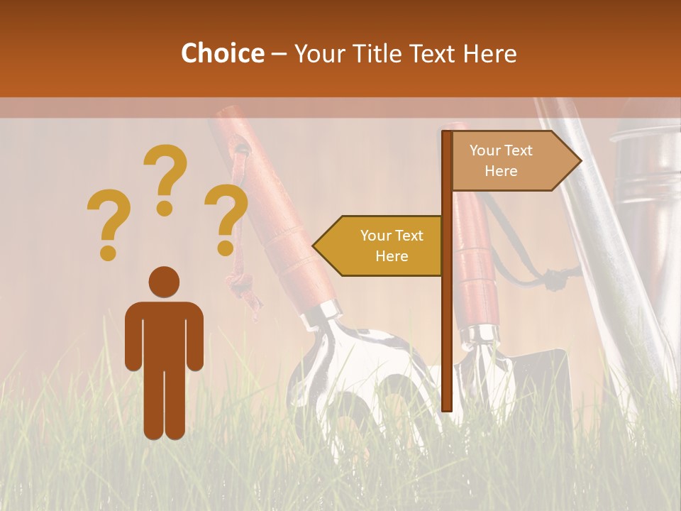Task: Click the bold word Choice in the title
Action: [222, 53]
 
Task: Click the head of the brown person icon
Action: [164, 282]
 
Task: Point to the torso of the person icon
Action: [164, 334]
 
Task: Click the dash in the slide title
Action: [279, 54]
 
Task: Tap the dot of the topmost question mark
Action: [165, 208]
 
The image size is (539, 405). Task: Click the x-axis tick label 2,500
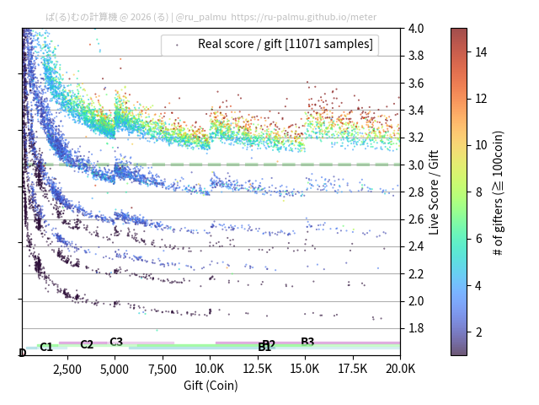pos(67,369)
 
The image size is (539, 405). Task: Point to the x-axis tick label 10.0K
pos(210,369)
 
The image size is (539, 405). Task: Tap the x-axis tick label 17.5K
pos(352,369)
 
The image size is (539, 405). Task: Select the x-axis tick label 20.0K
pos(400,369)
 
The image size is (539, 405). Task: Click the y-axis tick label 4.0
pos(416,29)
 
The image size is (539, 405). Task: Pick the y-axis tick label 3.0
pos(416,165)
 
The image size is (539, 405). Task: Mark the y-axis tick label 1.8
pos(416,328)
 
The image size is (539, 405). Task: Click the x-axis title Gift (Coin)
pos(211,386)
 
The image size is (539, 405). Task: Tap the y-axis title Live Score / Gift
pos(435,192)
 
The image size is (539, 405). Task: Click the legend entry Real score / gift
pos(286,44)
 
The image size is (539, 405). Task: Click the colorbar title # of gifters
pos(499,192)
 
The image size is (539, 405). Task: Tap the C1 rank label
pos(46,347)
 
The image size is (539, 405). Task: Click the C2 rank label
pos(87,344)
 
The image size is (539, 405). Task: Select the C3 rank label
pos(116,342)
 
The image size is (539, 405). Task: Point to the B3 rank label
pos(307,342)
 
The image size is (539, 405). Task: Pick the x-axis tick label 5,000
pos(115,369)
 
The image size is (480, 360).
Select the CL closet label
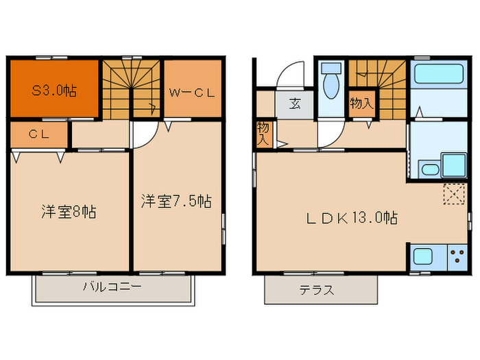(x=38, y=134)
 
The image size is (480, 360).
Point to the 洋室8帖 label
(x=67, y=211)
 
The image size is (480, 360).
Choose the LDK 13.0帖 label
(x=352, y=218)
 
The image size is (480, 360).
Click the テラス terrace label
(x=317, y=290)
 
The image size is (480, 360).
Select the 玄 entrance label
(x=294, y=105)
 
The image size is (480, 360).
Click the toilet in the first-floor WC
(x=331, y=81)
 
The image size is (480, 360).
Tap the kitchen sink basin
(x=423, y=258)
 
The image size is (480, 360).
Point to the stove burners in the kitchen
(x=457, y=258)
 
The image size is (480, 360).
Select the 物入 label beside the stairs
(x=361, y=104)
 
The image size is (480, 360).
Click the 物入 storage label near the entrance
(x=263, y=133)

§ §

TASK INSTRUCTIONS: Reproduce all of the records above, changing every instance of "x-axis" to "horizontal axis" and leaving everything else unchanged. Omit the pictures.

ANSWER:
Task: Click the bold word Choice in the title
Action: [222, 53]
 
Task: Click the head of the brown person icon
Action: [164, 282]
 
Task: Point to the torso of the person icon
Action: [164, 334]
 
Task: Click the dash in the slide title
Action: [279, 54]
 
Task: Tap the dot of the topmost question mark
Action: [165, 208]
 
The image size is (539, 405). Task: Click the horizontal axis tick label 2,500
pos(67,369)
 
The image size is (539, 405). Task: Point to the horizontal axis tick label 10.0K
pos(210,369)
 
The image size is (539, 405). Task: Tap the horizontal axis tick label 17.5K
pos(352,369)
 
The image size is (539, 405). Task: Select the horizontal axis tick label 20.0K
pos(400,369)
 
The image size is (539, 405). Task: Click the y-axis tick label 4.0
pos(416,29)
 
The image size is (539, 405). Task: Pick the y-axis tick label 3.0
pos(416,165)
 
The image size is (539, 405). Task: Mark the y-axis tick label 1.8
pos(416,328)
 
The image size is (539, 405). Task: Click the horizontal axis title Gift (Coin)
pos(211,386)
 
The image size is (539, 405). Task: Tap the y-axis title Live Score / Gift
pos(435,192)
 
The image size is (539, 405). Task: Click the legend entry Real score / gift
pos(286,44)
 
The image size is (539, 405). Task: Click the colorbar title # of gifters
pos(499,192)
 
The image size is (539, 405). Task: Tap the C1 rank label
pos(46,347)
 
The image size is (539, 405). Task: Click the C2 rank label
pos(87,344)
 
The image size is (539, 405). Task: Select the C3 rank label
pos(116,342)
 
The image size is (539, 405). Task: Point to the B3 rank label
pos(307,342)
 
The image size is (539, 405). Task: Pick the horizontal axis tick label 5,000
pos(115,369)
 
The image size is (480, 360).
Select the CL closet label
(x=38, y=134)
 
The image size is (480, 360).
Point to the 洋室8帖 label
(x=67, y=211)
 
The image size is (480, 360).
Choose the LDK 13.0帖 label
(x=352, y=218)
 
The image size is (480, 360).
Click the テラス terrace label
(x=317, y=290)
 
The image size is (480, 360).
Select the 玄 entrance label
(x=294, y=105)
 
The image size is (480, 360).
Click the toilet in the first-floor WC
(x=331, y=81)
 
The image size is (480, 360).
Tap the kitchen sink basin
(x=423, y=258)
 
The image size is (480, 360).
Point to the stove burners in the kitchen
(x=457, y=258)
 
The image size is (480, 360).
Select the 物入 label beside the stairs
(x=361, y=104)
 
The image size is (480, 360).
Click the 物入 storage label near the entrance
(x=263, y=133)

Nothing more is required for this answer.